Lab tests and imaging:
CBC, CRP, ESR, procalcitonin, blood cultures
WBC – elevated, with >80% neutrophil rate
ESR – elevated, >40 mm/hr
CRP - >20 mg/l for septic patients; if <20, alternative diagnosis is possible
X-rays – septic arthritis may cause joint space widening
USG – can be used for the patients with hip symptoms, to evaluate hip effusion
MRI – demonstrates joint effusion
Kocher criteria are used for the diagnosis of pediatric septic arthritis. ESR, fever, non-weight bearing and higher WBC count are the components.
Kocher criteria | 4 predictors | 99.6% |
History of Fever | 3 predictors | 93.1% |
History of Non-weight bearing | 2 predictors | 40% |
WBC>12000 cells/mL | 1 predictor | 3% |
ESR>40mm/h | 0 predictor | 0.2% |
Table 2: Kocher criteria and the possibility of the diagnosis for the number of predictors present
Hip aspiration:
Definitive modality for the diagnosis
Blind aspiration is not suggested. Aspiration should be performed with ultrasonography or an arthrogram.
The aspiration material should be sent for Gram stain, culture, cell count, glucose and protein studies
WBC>50000/mm3, neutrophil predominance, high protein content, low glucose content (< 33% of serum glucose) are found in septic arthritis.
Differential diagnosis:
Transient synovitis – previous URTI/GI infection history, no fever, acute joint pain and inability to bear weight, no toxic appearance, CRP<20mg/L
Osteomyelitis – fever, pain with weight bearing, no pain with joint ROM, x-ray findings
JIA, rheumatic fever, Kawasaki syndrome, avascular necrosis, SCFE, trauma, Lyme arthritis, Legg-Calve-Perthes syndrome
Treatment:
Antibiotic treatment:
For Neisseria infections, antibiotic treatment (ceftriaxone) without debridement can be used for app. 4 weeks.

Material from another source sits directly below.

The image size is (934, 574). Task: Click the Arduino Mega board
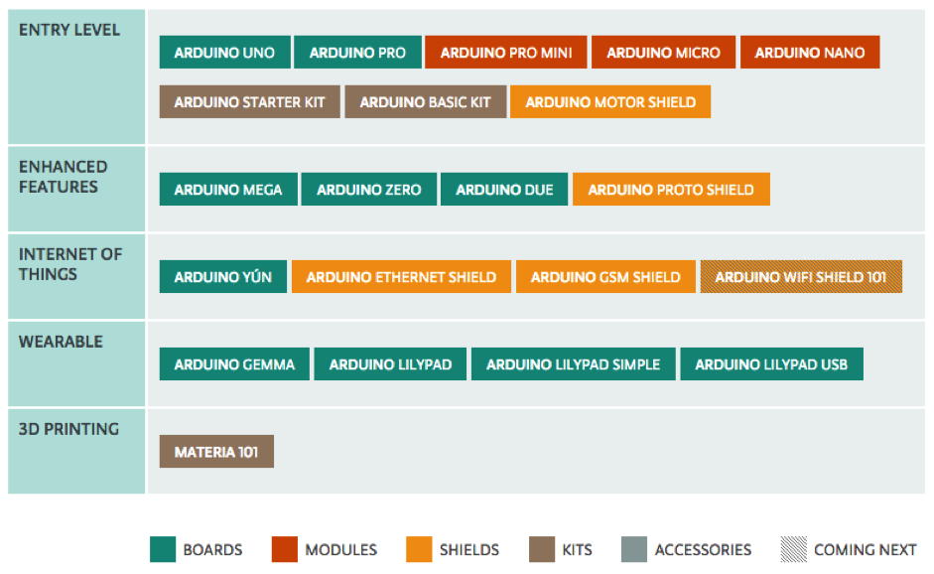click(x=228, y=190)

Surgery: Debridement & irrigation
Aspiration and lavage/repeated aspiration/arthroscopy/open arthrotomy with iv antibiotics
Arthroscopy – ability to see the joint space, remove synovitis, easier rehab as it is a minimal invasive approach
Arthrotomy – most commonly used
Better results – debridement in the first 4 days
Complications:
Sepsis, premature arthritis, femoral head destruction, physeal arrest, growth disturbance, joint stiffness, persistent infection
Delay in treatment – the most important factor for the prognosis
Poor results are associated with delay in definitive treatment >5 days, osteomyelitis of the proximal femur
References:
1- Herring JA. Tachdjian’s Pediatric Orthopedics from the Texas Scottish Rite Hospital for Children. 5th ed. Philadelphia: Elsevier Saunders; 2013
2- Miller MD, Thompson SR, editors. Miller’s review of orthopaedics. 7th ed. Philadelphia: Elsevier; 2016.
3- Pääkkönen M. Septic arthritis in children: diagnosis and treatment. Pediatric Health Med Ther. 2017 May 18;8:65-68. doi: 10.2147/PHMT.S115429. PMID: 29388627; PMCID: PMC5774603.